Recorded data

━━━━━━

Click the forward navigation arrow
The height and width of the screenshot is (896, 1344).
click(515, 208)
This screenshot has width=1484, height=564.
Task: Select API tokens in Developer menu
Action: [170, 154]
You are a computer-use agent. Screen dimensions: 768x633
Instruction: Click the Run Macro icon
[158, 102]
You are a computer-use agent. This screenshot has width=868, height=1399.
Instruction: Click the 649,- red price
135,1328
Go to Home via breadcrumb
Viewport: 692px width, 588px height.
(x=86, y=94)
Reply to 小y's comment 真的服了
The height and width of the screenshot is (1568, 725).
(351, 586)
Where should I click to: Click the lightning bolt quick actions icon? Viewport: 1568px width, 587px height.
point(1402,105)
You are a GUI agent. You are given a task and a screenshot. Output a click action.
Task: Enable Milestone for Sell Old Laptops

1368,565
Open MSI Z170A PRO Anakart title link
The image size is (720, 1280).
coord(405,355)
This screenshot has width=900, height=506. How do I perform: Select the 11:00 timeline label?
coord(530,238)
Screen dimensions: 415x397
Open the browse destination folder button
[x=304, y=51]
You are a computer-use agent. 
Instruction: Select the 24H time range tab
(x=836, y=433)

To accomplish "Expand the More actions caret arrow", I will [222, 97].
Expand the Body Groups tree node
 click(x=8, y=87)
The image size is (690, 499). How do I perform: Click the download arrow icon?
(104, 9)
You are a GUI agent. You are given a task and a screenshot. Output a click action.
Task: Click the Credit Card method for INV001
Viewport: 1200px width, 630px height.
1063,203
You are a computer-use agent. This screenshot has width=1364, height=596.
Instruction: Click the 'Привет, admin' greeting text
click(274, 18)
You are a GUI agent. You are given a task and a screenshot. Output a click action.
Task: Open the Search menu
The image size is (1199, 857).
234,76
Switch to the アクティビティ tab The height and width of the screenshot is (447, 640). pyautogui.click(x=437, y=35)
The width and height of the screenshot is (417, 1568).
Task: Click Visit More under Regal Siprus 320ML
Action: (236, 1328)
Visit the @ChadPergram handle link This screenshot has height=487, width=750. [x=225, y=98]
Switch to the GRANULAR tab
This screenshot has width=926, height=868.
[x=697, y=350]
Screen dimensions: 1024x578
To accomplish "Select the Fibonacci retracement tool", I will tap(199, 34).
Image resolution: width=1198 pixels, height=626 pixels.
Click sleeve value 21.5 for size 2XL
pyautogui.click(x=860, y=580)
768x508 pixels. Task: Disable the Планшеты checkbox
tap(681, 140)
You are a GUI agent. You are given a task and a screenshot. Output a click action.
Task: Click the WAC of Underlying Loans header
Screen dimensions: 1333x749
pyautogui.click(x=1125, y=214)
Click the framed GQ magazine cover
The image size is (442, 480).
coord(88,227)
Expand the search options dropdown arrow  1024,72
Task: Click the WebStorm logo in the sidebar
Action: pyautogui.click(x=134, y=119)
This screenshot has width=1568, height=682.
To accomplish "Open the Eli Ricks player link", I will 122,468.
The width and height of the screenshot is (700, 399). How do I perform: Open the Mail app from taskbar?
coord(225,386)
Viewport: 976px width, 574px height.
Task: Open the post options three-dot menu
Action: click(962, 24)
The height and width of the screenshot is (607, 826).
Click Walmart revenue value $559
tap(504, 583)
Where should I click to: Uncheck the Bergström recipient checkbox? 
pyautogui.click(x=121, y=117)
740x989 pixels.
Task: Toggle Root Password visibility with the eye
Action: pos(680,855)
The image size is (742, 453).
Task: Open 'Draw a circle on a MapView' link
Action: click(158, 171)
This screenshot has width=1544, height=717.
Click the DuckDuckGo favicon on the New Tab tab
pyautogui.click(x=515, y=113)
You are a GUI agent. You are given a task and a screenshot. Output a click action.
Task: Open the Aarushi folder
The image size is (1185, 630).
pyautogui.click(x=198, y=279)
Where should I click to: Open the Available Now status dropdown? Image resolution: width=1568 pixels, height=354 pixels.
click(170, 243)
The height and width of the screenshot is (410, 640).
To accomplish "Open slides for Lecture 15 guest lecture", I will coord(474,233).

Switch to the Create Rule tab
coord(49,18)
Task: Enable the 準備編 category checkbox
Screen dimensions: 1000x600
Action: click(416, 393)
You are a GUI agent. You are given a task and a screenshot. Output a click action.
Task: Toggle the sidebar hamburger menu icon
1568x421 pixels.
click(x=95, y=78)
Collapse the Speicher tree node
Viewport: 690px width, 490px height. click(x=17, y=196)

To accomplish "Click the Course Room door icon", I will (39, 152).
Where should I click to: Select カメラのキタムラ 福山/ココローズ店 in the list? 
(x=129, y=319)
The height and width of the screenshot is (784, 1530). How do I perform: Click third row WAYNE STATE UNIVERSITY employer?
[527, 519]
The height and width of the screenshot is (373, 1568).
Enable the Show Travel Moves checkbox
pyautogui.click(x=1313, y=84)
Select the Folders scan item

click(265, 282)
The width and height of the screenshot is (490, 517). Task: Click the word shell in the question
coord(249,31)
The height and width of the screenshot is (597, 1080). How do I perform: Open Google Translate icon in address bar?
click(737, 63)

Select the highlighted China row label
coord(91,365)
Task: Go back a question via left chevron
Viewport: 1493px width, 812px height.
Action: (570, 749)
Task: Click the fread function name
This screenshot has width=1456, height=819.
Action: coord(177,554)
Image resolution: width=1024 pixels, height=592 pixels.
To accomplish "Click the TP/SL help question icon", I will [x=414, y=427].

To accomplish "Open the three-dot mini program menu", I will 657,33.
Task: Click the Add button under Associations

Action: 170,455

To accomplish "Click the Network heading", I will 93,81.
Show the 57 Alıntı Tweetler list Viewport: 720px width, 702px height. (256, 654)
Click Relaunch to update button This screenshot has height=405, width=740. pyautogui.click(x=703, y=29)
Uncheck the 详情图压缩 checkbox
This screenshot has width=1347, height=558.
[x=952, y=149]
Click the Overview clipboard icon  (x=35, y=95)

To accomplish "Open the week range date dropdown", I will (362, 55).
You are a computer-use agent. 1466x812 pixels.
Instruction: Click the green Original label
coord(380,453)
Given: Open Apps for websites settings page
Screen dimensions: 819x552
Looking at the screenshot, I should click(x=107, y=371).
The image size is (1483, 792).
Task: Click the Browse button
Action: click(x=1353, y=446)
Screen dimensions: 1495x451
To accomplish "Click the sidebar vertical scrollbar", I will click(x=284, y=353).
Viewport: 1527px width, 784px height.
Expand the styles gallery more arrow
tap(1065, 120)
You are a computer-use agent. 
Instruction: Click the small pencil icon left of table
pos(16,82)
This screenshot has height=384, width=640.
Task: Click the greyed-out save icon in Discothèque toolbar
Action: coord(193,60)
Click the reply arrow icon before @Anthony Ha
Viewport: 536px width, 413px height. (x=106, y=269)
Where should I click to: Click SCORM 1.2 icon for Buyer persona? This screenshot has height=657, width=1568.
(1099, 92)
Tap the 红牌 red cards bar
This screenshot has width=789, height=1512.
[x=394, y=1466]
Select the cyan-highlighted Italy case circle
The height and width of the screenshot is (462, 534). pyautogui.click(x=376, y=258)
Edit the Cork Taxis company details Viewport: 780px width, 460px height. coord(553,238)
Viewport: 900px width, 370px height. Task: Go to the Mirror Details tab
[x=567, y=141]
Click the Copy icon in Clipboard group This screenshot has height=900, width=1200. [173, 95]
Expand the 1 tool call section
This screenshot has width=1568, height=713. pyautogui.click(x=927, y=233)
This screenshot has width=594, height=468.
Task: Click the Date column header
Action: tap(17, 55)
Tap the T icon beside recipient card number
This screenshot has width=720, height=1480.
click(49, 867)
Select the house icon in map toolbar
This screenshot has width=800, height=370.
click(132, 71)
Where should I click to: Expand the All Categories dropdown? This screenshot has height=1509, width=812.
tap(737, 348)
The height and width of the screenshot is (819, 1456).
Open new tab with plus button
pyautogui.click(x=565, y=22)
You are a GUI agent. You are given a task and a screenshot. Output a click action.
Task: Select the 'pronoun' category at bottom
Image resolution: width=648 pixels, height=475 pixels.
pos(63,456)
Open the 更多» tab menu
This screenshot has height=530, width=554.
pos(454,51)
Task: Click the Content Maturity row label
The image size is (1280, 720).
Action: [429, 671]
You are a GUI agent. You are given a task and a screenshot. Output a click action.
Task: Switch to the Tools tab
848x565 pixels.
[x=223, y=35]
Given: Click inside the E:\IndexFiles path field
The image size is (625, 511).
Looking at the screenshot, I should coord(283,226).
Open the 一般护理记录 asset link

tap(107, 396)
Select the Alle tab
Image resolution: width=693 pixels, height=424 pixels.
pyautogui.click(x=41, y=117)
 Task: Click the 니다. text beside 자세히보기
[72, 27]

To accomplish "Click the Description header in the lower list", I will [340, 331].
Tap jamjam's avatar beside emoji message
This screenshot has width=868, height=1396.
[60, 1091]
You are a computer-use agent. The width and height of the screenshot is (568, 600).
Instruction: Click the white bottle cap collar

━━━━━━

TASK TO COMPLETE: Show all lines in the entries above where the string "category" appears.

REPLY:
Task: Enable the 準備編 category checkbox
Task: Select the 'pronoun' category at bottom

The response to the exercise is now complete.